Document extract:
>> start

Trendwatch article-02/02/06
European Diamond's Lesotho mine now operating

You'll find that this issue's recommendations have a prominent natural resource bias. If you don't have much interest in this sector, we can't really apologise.
The hottest sectors on Stockmarkets around the world at this time are the natural resource sectors. Commodity prices are booming for two main reasons: supply and demand. Demand is booming, thanks to the demands from China, India and many other countrie's. Supply in the mining sector has been constrained by massive underinvestment in new mines over many years, when commodity prices were low. Only now that we have booming prices is this being rectified- but opening a new mine can take years, so supply is likely to remain constrained for years.
Given those facts, why on earth would you not want your portfolio to be overweight in these sectors?
In view of the rising gold price, we'd like to have increased our exposure to gold. Our last gold recommendation was Oxus Gold, which has put on nearly 50% in 4 months. If you wanted to add to your gold holdings, we wouldn't put you off buying Archipelago Resources.
Our platinum investments, Ridge mining and Jubilee are also performing well.
But we have no exposure to diamonds, so we thought we'd rectify that with European Diamonds. Apart from that current lack of exposure, we were attracted to the company for two reasons. First, the share appears to be close to the bottom. Second, its first mine is now producing and set to ramp up production.
In 2003, the company acquired Minegem, a Canadian miner developing a mine project at Liqhobong in Lesotho, Africa's only constitutional monarchy. European Diamonds has a 75% stake; the other 25% is owned by the Lesotho government.
This is now European Diamonds principle project. It commenced processing primary kimberlite at its so-called Satellite Pipe towards the end of last year.
First diamond sales were held in November 2005 and the next sale was expected in last month. Production should now build up to 290,000 carats per year for 5 years.
Next to be developed will probably be the adjacent 'Main Pipe', which is a much bigger proposition. An independent pre-feasibility study in 1998 indicated that it had the potential to produce up to 0.7m carats a year over 10 years. Evaluation of the Main Pipe is continuing, as it is with the 8 regional exploration projects in eastern and central Finland, principally at Lahtojoki, Lentira and "Area 3".

>> end

Task instructions: Continue the article on European Diamonds from the point where it stops. The lines that follow come from a separate source and are unrelated to the article on European Diamonds.

Source material:
>> start

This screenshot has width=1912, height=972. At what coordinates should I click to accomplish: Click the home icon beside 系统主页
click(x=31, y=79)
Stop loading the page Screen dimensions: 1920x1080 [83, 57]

>> end

Expected answer:
Positive sampling results confirm the prospectivity of the Finnish part of the Karelian craton.
If any of this seems to ring a bell, so it should because this is the share that we recommended exactly a year ago, at 52p. Sadly, it seems we were too early.
With the shares now at only half that level, yet diamond production now under way, this surely makes the shares lower risk than a year ago.
The downside should be limited, partly because production at Lesotho is now ramping up, and partly because the price chart indicates strong support at 20p.
What about the outlook for diamond prices? In 2004 De Beers increased prices of rough diamonds three times, one of 3% and two of 5%. The second increase of 5% in August 2004 was seen in the market to have been much closer to 10%. In January last year, De Beers added another 3%-5%, weighted towards larger diamonds of over 2 carats, plus another 3% increase in June this year. Prices have increased in compound terms by nearly 40% since January 2003.
Market analysts reckon that annual demand for rough diamonds worldwide rose from $11.8bn in 2004 to $13bn last year and will rise to $14.5 billion by 2015 ( adjusting for inflation). Production over this period will be stable, indicating no oversupply in the medium term.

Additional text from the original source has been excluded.